- REQUIREMENTS -
Copy every line of the records below word for word.

## BEGIN

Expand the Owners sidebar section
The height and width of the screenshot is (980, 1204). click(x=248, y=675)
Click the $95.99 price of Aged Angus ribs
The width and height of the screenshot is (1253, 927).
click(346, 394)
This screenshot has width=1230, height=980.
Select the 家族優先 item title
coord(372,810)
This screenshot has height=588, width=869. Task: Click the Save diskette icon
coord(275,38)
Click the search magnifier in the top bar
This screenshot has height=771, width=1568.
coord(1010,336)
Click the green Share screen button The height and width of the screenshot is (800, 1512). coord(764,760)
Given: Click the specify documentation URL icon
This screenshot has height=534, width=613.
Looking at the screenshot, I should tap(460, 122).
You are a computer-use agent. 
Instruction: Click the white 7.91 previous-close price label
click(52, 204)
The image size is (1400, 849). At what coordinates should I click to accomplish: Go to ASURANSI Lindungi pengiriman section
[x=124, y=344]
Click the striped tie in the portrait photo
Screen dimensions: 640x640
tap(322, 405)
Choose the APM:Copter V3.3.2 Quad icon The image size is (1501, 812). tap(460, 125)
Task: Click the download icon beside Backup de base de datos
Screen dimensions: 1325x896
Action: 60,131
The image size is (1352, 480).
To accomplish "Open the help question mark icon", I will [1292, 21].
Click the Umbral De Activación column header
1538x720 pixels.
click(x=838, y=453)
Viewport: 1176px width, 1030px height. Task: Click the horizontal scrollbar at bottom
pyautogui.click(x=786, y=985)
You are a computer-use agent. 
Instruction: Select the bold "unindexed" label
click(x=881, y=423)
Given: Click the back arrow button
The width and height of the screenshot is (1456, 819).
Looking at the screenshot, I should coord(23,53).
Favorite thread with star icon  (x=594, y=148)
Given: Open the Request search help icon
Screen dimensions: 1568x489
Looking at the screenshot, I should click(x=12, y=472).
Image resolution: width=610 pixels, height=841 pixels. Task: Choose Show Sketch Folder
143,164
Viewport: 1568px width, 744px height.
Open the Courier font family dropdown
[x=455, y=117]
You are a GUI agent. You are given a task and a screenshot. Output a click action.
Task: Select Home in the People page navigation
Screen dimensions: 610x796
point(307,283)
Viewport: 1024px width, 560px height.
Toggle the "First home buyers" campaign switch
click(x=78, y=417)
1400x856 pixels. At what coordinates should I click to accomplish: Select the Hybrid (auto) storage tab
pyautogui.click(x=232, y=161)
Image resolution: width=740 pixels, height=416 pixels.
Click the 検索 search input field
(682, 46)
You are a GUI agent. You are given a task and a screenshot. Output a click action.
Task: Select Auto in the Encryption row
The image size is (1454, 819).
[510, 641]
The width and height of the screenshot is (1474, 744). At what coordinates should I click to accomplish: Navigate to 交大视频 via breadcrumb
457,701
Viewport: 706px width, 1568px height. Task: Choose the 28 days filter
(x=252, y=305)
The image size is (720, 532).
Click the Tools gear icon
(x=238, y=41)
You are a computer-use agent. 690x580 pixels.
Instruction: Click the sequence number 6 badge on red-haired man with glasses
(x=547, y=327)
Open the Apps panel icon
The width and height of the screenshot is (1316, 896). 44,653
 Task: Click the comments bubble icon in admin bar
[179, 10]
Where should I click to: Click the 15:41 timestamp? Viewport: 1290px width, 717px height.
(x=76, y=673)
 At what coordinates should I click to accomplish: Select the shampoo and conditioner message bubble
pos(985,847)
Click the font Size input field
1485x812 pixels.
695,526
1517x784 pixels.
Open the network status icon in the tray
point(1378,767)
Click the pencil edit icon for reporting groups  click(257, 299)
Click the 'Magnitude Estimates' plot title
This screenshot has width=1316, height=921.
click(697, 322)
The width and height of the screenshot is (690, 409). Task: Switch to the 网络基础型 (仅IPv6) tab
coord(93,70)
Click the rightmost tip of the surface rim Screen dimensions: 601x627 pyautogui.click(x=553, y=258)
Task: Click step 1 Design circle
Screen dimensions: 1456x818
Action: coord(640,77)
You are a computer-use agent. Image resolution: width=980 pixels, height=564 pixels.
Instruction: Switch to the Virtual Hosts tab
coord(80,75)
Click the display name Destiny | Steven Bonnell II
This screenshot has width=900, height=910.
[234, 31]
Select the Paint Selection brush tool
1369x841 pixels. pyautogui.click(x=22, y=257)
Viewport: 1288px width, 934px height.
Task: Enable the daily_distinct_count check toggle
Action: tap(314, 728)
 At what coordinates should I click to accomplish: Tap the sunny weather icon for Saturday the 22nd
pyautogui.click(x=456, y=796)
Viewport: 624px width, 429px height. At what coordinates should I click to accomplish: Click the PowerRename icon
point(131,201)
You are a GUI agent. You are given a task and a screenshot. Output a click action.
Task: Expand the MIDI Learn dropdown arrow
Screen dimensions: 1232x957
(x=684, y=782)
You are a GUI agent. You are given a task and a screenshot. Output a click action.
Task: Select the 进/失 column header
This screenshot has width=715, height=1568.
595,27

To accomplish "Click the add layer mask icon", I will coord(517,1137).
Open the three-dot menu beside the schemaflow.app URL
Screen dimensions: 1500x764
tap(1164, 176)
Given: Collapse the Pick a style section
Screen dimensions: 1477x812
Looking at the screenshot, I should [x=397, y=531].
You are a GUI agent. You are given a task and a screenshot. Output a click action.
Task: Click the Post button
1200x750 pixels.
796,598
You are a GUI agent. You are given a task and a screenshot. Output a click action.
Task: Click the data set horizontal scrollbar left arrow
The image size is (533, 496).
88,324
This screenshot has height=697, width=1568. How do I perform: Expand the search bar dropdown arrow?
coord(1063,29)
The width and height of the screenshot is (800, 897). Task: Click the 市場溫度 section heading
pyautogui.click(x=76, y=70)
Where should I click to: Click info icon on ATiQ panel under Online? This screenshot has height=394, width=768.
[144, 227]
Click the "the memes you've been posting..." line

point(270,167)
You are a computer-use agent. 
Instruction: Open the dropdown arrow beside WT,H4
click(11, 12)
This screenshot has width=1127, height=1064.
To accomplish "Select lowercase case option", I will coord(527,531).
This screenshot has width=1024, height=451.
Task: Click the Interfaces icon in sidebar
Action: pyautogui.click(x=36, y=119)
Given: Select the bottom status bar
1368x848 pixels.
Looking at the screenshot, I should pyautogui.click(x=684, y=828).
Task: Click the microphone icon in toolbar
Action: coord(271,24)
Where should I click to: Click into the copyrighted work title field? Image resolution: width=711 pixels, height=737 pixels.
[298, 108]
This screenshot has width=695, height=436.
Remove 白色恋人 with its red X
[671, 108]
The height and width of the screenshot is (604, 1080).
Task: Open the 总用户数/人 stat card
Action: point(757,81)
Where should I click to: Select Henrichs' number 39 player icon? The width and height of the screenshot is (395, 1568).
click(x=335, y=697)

## END

- RIGHT ANSWER -
Expand the Owners sidebar section
The height and width of the screenshot is (980, 1204). click(x=248, y=675)
Click the $95.99 price of Aged Angus ribs
The width and height of the screenshot is (1253, 927).
click(346, 394)
This screenshot has width=1230, height=980.
Select the 家族優先 item title
coord(372,810)
This screenshot has height=588, width=869. Task: Click the Save diskette icon
coord(275,38)
Click the search magnifier in the top bar
This screenshot has height=771, width=1568.
coord(1010,336)
Click the green Share screen button The height and width of the screenshot is (800, 1512). coord(764,760)
Given: Click the specify documentation URL icon
This screenshot has height=534, width=613.
Looking at the screenshot, I should tap(460, 122).
You are a computer-use agent. 
Instruction: Click the white 7.91 previous-close price label
click(52, 204)
The image size is (1400, 849). At what coordinates should I click to accomplish: Go to ASURANSI Lindungi pengiriman section
[x=124, y=344]
Click the striped tie in the portrait photo
Screen dimensions: 640x640
tap(322, 405)
Choose the APM:Copter V3.3.2 Quad icon The image size is (1501, 812). tap(460, 125)
Task: Click the download icon beside Backup de base de datos
Screen dimensions: 1325x896
Action: 60,131
The image size is (1352, 480).
To accomplish "Open the help question mark icon", I will [1292, 21].
Click the Umbral De Activación column header
1538x720 pixels.
click(x=838, y=453)
Viewport: 1176px width, 1030px height. Task: Click the horizontal scrollbar at bottom
pyautogui.click(x=786, y=985)
You are a computer-use agent. 
Instruction: Select the bold "unindexed" label
click(x=881, y=423)
Given: Click the back arrow button
The width and height of the screenshot is (1456, 819).
Looking at the screenshot, I should coord(23,53).
Favorite thread with star icon  (x=594, y=148)
Given: Open the Request search help icon
Screen dimensions: 1568x489
Looking at the screenshot, I should click(x=12, y=472).
Image resolution: width=610 pixels, height=841 pixels. Task: Choose Show Sketch Folder
143,164
Viewport: 1568px width, 744px height.
Open the Courier font family dropdown
[x=455, y=117]
You are a GUI agent. You are given a task and a screenshot. Output a click action.
Task: Select Home in the People page navigation
Screen dimensions: 610x796
point(307,283)
Viewport: 1024px width, 560px height.
Toggle the "First home buyers" campaign switch
click(x=78, y=417)
1400x856 pixels. At what coordinates should I click to accomplish: Select the Hybrid (auto) storage tab
pyautogui.click(x=232, y=161)
Image resolution: width=740 pixels, height=416 pixels.
Click the 検索 search input field
(682, 46)
You are a GUI agent. You are given a task and a screenshot. Output a click action.
Task: Select Auto in the Encryption row
The image size is (1454, 819).
[510, 641]
The width and height of the screenshot is (1474, 744). At what coordinates should I click to accomplish: Navigate to 交大视频 via breadcrumb
457,701
Viewport: 706px width, 1568px height. Task: Choose the 28 days filter
(x=252, y=305)
The image size is (720, 532).
Click the Tools gear icon
(x=238, y=41)
You are a computer-use agent. 690x580 pixels.
Instruction: Click the sequence number 6 badge on red-haired man with glasses
(x=547, y=327)
Open the Apps panel icon
The width and height of the screenshot is (1316, 896). 44,653
 Task: Click the comments bubble icon in admin bar
[179, 10]
Where should I click to: Click the 15:41 timestamp? Viewport: 1290px width, 717px height.
(x=76, y=673)
 At what coordinates should I click to accomplish: Select the shampoo and conditioner message bubble
pos(985,847)
Click the font Size input field
1485x812 pixels.
695,526
1517x784 pixels.
Open the network status icon in the tray
point(1378,767)
Click the pencil edit icon for reporting groups  click(257, 299)
Click the 'Magnitude Estimates' plot title
This screenshot has width=1316, height=921.
click(697, 322)
The width and height of the screenshot is (690, 409). Task: Switch to the 网络基础型 (仅IPv6) tab
coord(93,70)
Click the rightmost tip of the surface rim Screen dimensions: 601x627 pyautogui.click(x=553, y=258)
Task: Click step 1 Design circle
Screen dimensions: 1456x818
Action: coord(640,77)
You are a computer-use agent. Image resolution: width=980 pixels, height=564 pixels.
Instruction: Switch to the Virtual Hosts tab
coord(80,75)
Click the display name Destiny | Steven Bonnell II
This screenshot has width=900, height=910.
[234, 31]
Select the Paint Selection brush tool
1369x841 pixels. pyautogui.click(x=22, y=257)
Viewport: 1288px width, 934px height.
Task: Enable the daily_distinct_count check toggle
Action: tap(314, 728)
 At what coordinates should I click to accomplish: Tap the sunny weather icon for Saturday the 22nd
pyautogui.click(x=456, y=796)
Viewport: 624px width, 429px height. At what coordinates should I click to accomplish: Click the PowerRename icon
point(131,201)
You are a GUI agent. You are given a task and a screenshot. Output a click action.
Task: Expand the MIDI Learn dropdown arrow
Screen dimensions: 1232x957
(x=684, y=782)
You are a GUI agent. You are given a task and a screenshot. Output a click action.
Task: Select the 进/失 column header
This screenshot has width=715, height=1568.
595,27

To accomplish "Click the add layer mask icon", I will coord(517,1137).
Open the three-dot menu beside the schemaflow.app URL
Screen dimensions: 1500x764
tap(1164, 176)
Given: Collapse the Pick a style section
Screen dimensions: 1477x812
Looking at the screenshot, I should [x=397, y=531].
You are a GUI agent. You are given a task and a screenshot. Output a click action.
Task: Click the Post button
1200x750 pixels.
796,598
You are a GUI agent. You are given a task and a screenshot. Output a click action.
Task: Click the data set horizontal scrollbar left arrow
The image size is (533, 496).
88,324
This screenshot has height=697, width=1568. How do I perform: Expand the search bar dropdown arrow?
coord(1063,29)
The width and height of the screenshot is (800, 897). Task: Click the 市場溫度 section heading
pyautogui.click(x=76, y=70)
Where should I click to: Click info icon on ATiQ panel under Online? This screenshot has height=394, width=768.
[144, 227]
Click the "the memes you've been posting..." line

point(270,167)
You are a computer-use agent. 
Instruction: Open the dropdown arrow beside WT,H4
click(11, 12)
This screenshot has width=1127, height=1064.
To accomplish "Select lowercase case option", I will coord(527,531).
This screenshot has width=1024, height=451.
Task: Click the Interfaces icon in sidebar
Action: pyautogui.click(x=36, y=119)
Given: Select the bottom status bar
1368x848 pixels.
Looking at the screenshot, I should pyautogui.click(x=684, y=828).
Task: Click the microphone icon in toolbar
Action: coord(271,24)
Where should I click to: Click into the copyrighted work title field? Image resolution: width=711 pixels, height=737 pixels.
[298, 108]
This screenshot has width=695, height=436.
Remove 白色恋人 with its red X
[671, 108]
The height and width of the screenshot is (604, 1080).
Task: Open the 总用户数/人 stat card
Action: point(757,81)
Where should I click to: Select Henrichs' number 39 player icon? The width and height of the screenshot is (395, 1568).
click(x=335, y=697)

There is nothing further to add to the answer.